Date of Completion

Spring 5-27-2020

Thesis Advisor(s)

Fei Miao, Zhijie Shi

Honors Major

Computer Science and Engineering


Artificial Intelligence and Robotics | Computational Engineering | Controls and Control Theory | Control Theory | Digital Communications and Networking | Navigation, Guidance, Control, and Dynamics | Systems and Communications | Theory and Algorithms


Many current algorithms and approaches in autonomous driving attempt to solve the "trajectory generation" or "trajectory following” problems: given a target behavior (e.g. stay in the current lane at the speed limit or change lane), what trajectory should the vehicle follow, and what inputs should the driving agent apply to the throttle and brake to achieve this trajectory? In this work, we instead focus on the “behavior planning” problem—specifically, should an autonomous vehicle change lane or keep lane given the current state of the system?

In addition, current theory mainly focuses on single-vehicle systems, where vehicles do not communicate with their surroundings. However, other works have showed opportunities for data sharing between vehicles and other vehicles (V2V) or road infrastructure (V2I) to improve driving algorithms. For example, a vehicle’s lane changing decisions on a highway might be improved by using traffic density data from other cars further ahead, beyond the first vehicle’s own field of vision.
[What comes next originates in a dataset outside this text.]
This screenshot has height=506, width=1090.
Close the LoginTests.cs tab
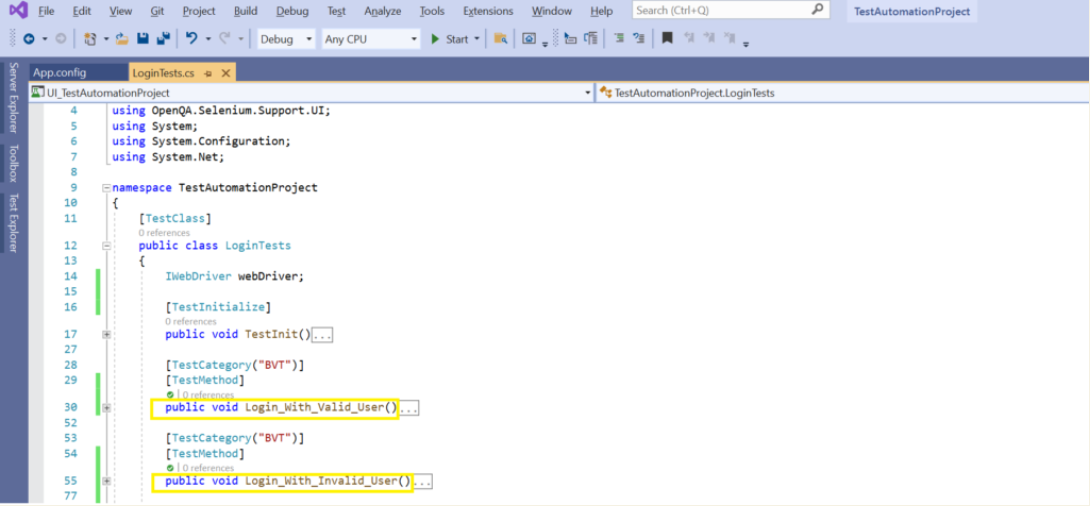(x=226, y=73)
In this work, we use the CARLA vehicle simulator to implement a simple behavior planning algorithm inspired by previous work from collaborators at UConn. The algorithm uses shared V2V information about position and velocity of nearby neighbors to improve lane changing decisions while still maintaining vehicle safety. We observe the driving performance of the fleet of connected vehicles under various traffic conditions, focusing on speed and passenger driving comfort.

The goals of this project are to demonstrate the performance improvements that result from V2V information sharing, highlight safety challenges and solutions during lane-changing, and lay the groundwork to develop other behavior planning algorithms in the future. Our lab plans to use this work to continue future autonomous driving research.